China is now at the stage of industrialization and urbanization, with each promoting development of the other. Other countries' experience indicates that a country's industrialization level could raise its urbanization level. During the middle stages of industrialization, a country's urbanization ratio usually ranges from 36.4 percent to 49.9 percent and is about 65 percent at later stages. China's urbanization ratio was 45.9 percent last year, which means the country still has to raise it by 4.2 percentage points to push forward urbanization. According to the country's development road map, industrialization will be basically achieved by 2020. Should the average annual urbanization pace of the previous 10 years be achieved, the country is expected to complete its industrialization goal by that year. By that time, the urbanization ratio would rise to 60 percent. Such a high level is expected to be a big boost to much-needed consumption and promote sustainable economic development.

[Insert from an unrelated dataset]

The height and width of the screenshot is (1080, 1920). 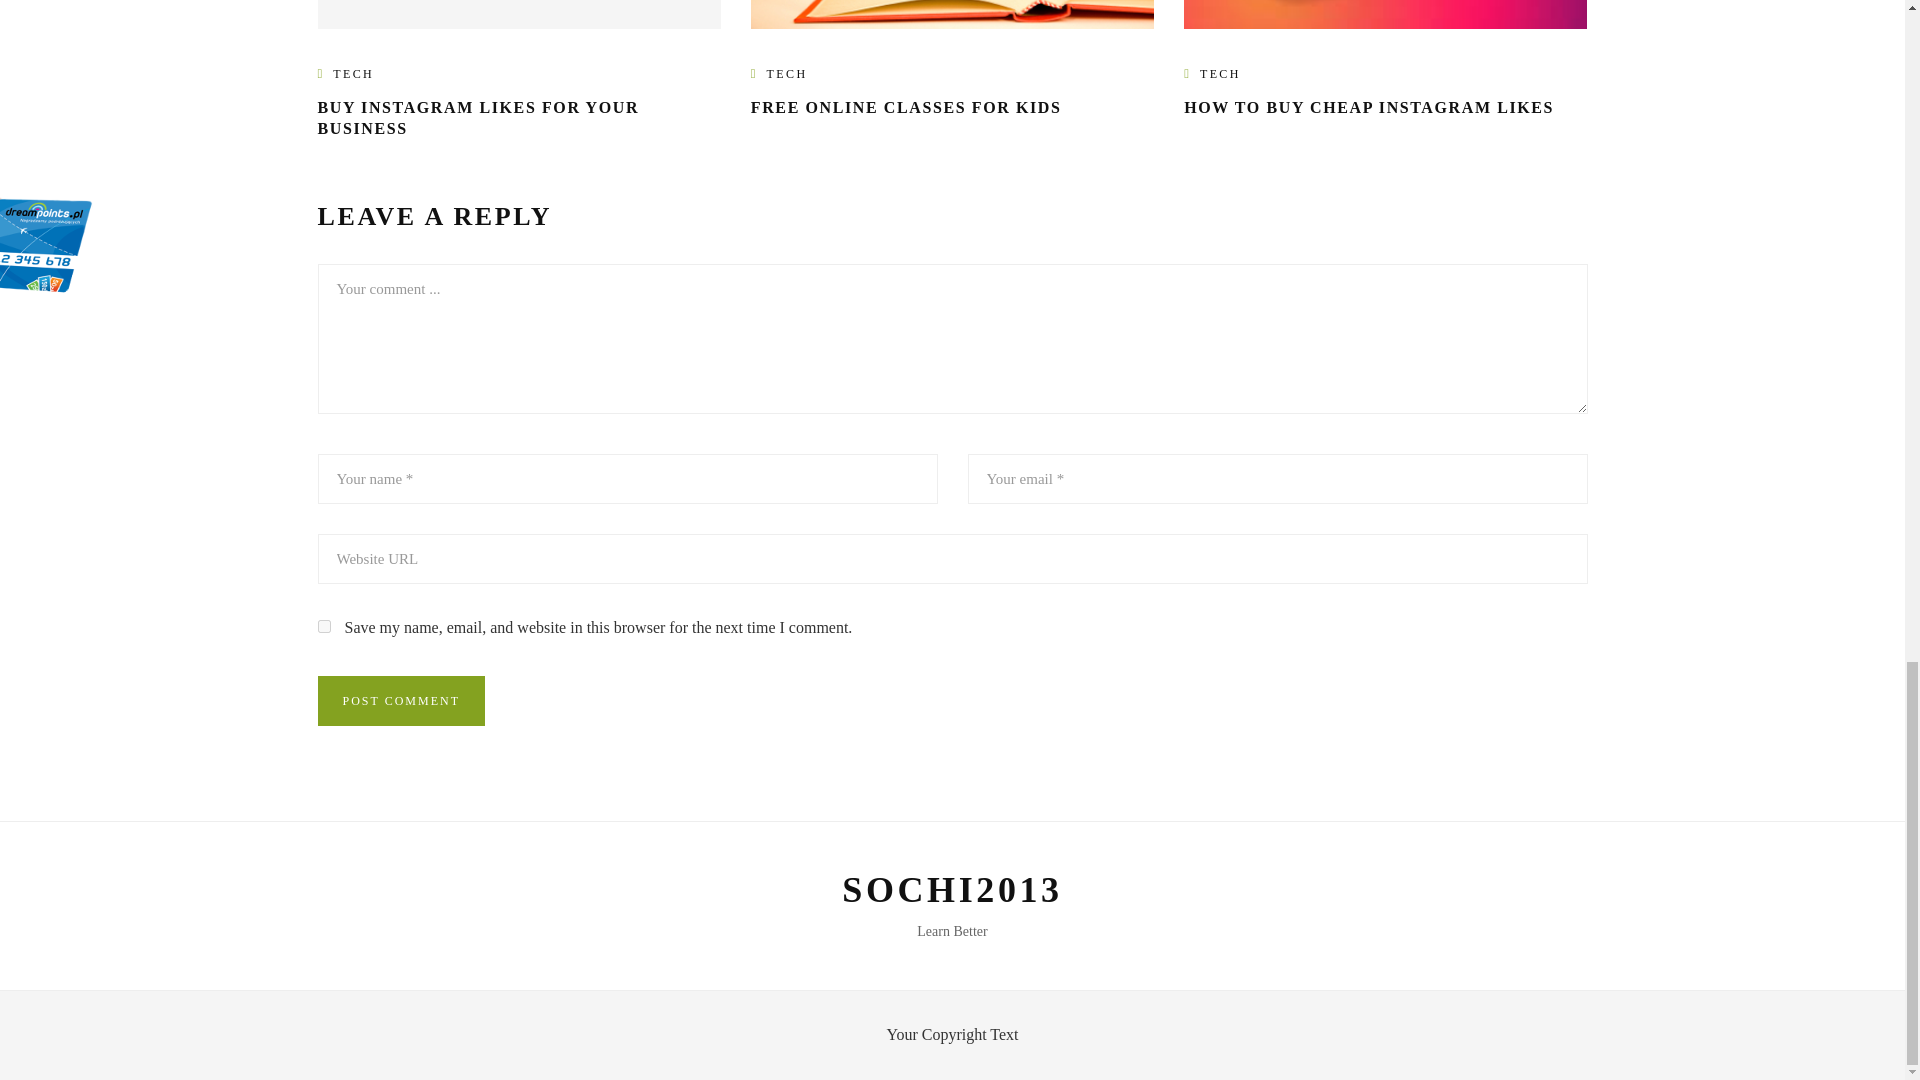 What do you see at coordinates (402, 700) in the screenshot?
I see `Post Comment` at bounding box center [402, 700].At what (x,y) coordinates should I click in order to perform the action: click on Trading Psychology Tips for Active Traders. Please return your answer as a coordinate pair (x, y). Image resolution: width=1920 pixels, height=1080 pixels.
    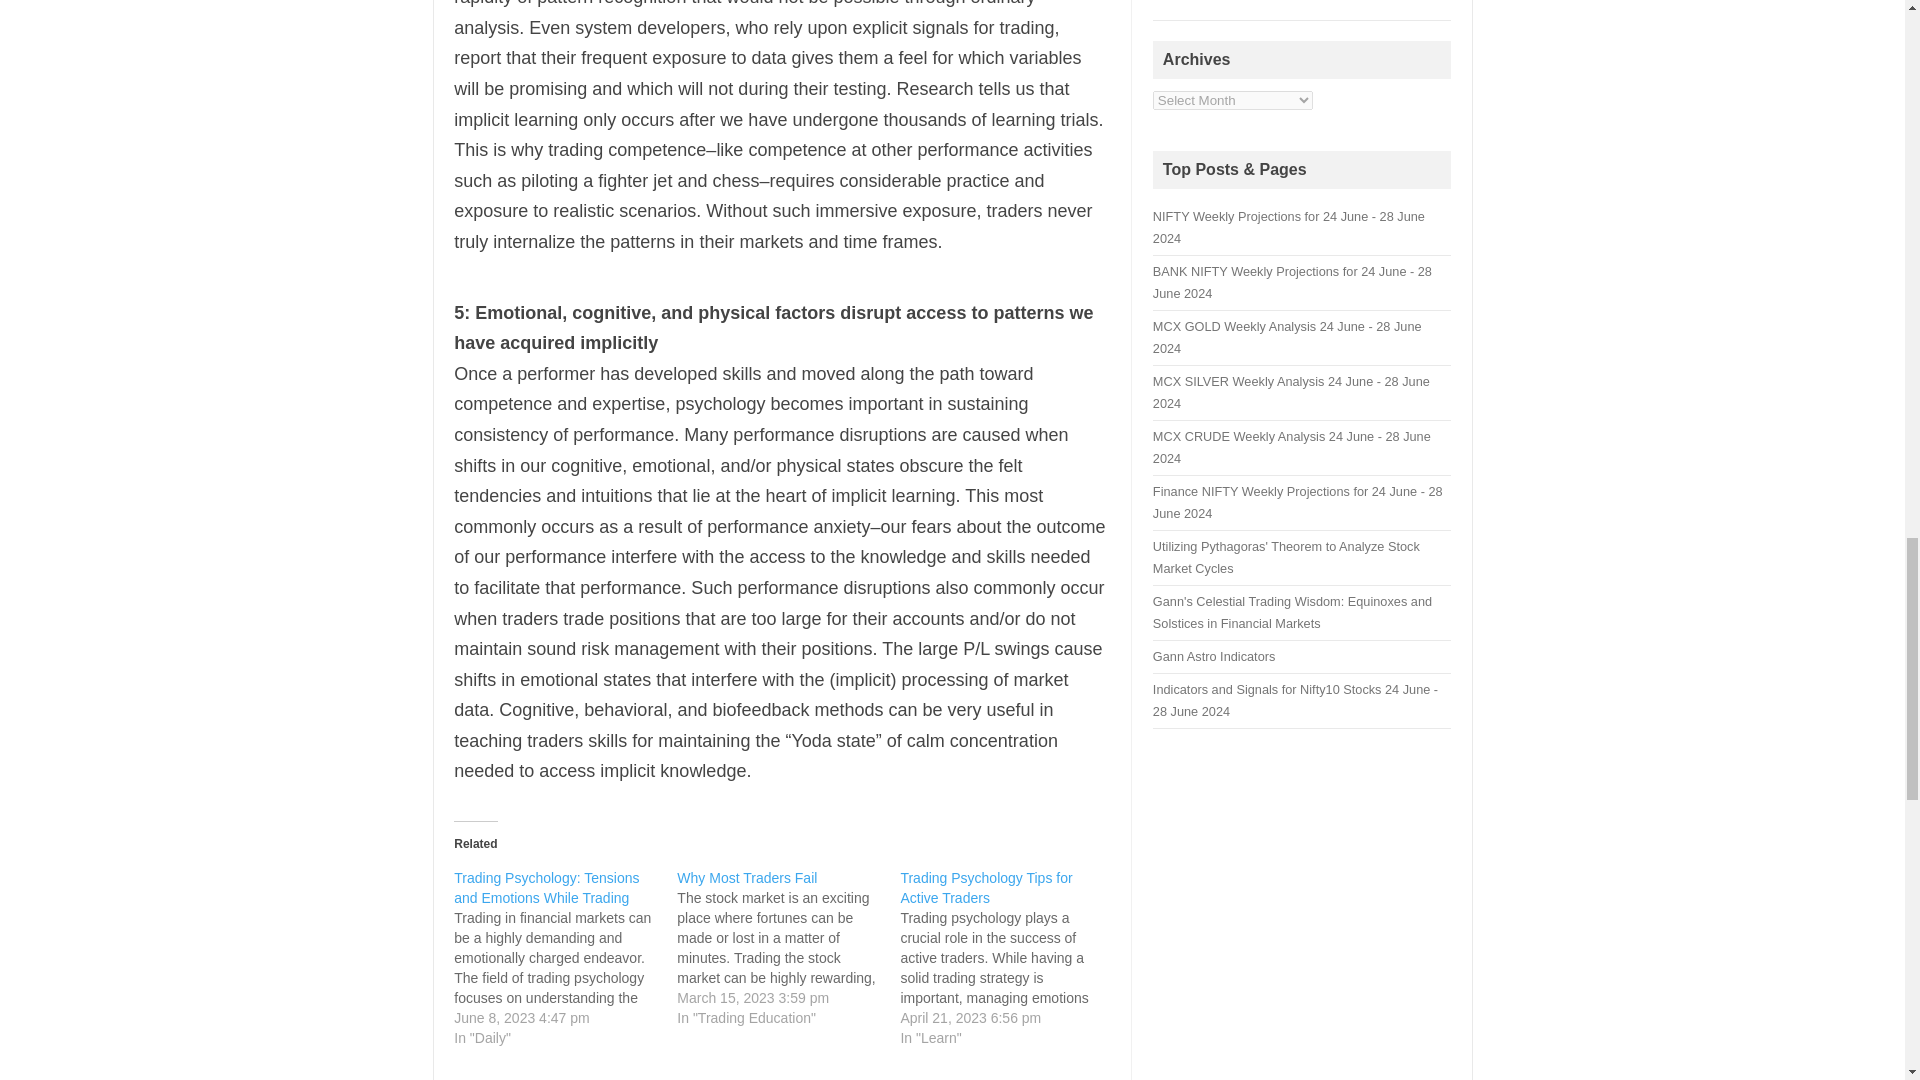
    Looking at the image, I should click on (986, 888).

It is estimated that a one percentage-point rise in urbanization will result in the movement of an additional 10 million farmers to cities. Accelerated urbanization will prompt the country to invest more in infrastructure construction, which will drive domestic demand and economic structural adjustment. At the same time, rising urbanization means that the government will be able to offer well-developed education, medical care and housing networks for more people, a move that is also expected to help people more willing to spend.
If the urbanization ratio could reach 60 percent by 2020, that means 225 million more rural residents would turn into urban dwellers. Based on last year's per capita individual consumption of 9,700 yuan, the newly increased 225 million urban people in the coming decade are expected to add 2.1886 trillion yuan in consumption, which will push the country's consumption ratio 0.7 percentage point higher.
The author is a senior economic analyst with the State Information Center.